HIST 106 The Making of the Modern World II (3 Credits, 5 ECTS)
A comparative exploration of the political, social and economic worlds of the three major Islamic empires of the early modern age; the Renaissance and the Reformation; the making of the absolutist states of Europe; science and commerce; the English Revolution and the Enlightenment; the American, French and Russian Revolutions of the modern age; the Industrial Revolution; nationalism and imperialism; World Wars I and II; the decline and transformation of China, Japan, India, the Ottoman world, Iran and Egypt in the modern age. Weekly discussion sessions and the study of audio- visual materials required.
HIST 210 Research Methods in History II (4 Credits, 5 ECTS)
Introduction to the practice and skills of research in history with emphasis on methods of oral history and visual and material data. Quantitative methods in history, developing skills in handling, visualizing, mapping and interpreting social science data in printed and digital formats. Critical tools and basic techniques used in historical research and writing. Exposure to historical materials from written material and visual evidence to oral accounts, and from archival, library, and archaeological materials to audiovisual and web-based sources through discussions, presentations, research projects and papers.
Prerequisites: HIST 101 and HIST 102
HIST 222 Ottoman History 1300-1600 (3 Credits, 5 ECTS)

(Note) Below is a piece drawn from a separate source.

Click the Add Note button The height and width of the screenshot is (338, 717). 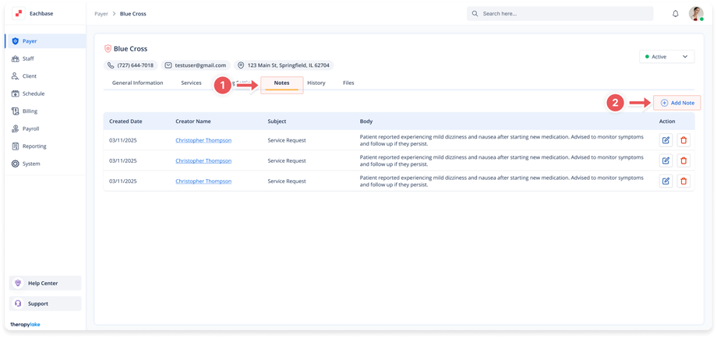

Survey of Ottoman history between ca. 1300 and ca. 1600. The formation and subsequent transformations of the polity; the key issues in Ottoman social, economic and cultural history. Frontier society and the emergence of the Ottomans, conquest, consolidation and resistance to state-building, formation of the centralized empire and its institutions, imperial ideology and its representations, urban order and disorder, gender, communal relations, and the late sixteenth-century crisis and transformations. Discussion of historiographic issues; focus on a comparative perspective on Ottoman historical patterns.
HIST 242 Western European Societies Politics and Cultures 1750-1890 (3 Credits, 5 ECTS)
European History between 1750 and 1890. The French Revolution and its impact, modernizing development of Europe in the nineteenth century. The revolutions of 1789, 1830, 1848, economic modernization, artisans, gender, the development of political consciousness, new ideologies of liberalism, socialism, and nationalism, religion and popular culture, literacy and the public sphere, economic development, the development of class struggle, movements for the unification of Italy and Germany, the Second Republic and Second Empire, and Imperial Germany. Debates and historiography alongside primary sources.
HIST 310 History of the Americas, 1750 to the Present (3 Credits, 6 ECTS)
HIST 322 History of Modern Turkey (3 Credits, 5 ECTS)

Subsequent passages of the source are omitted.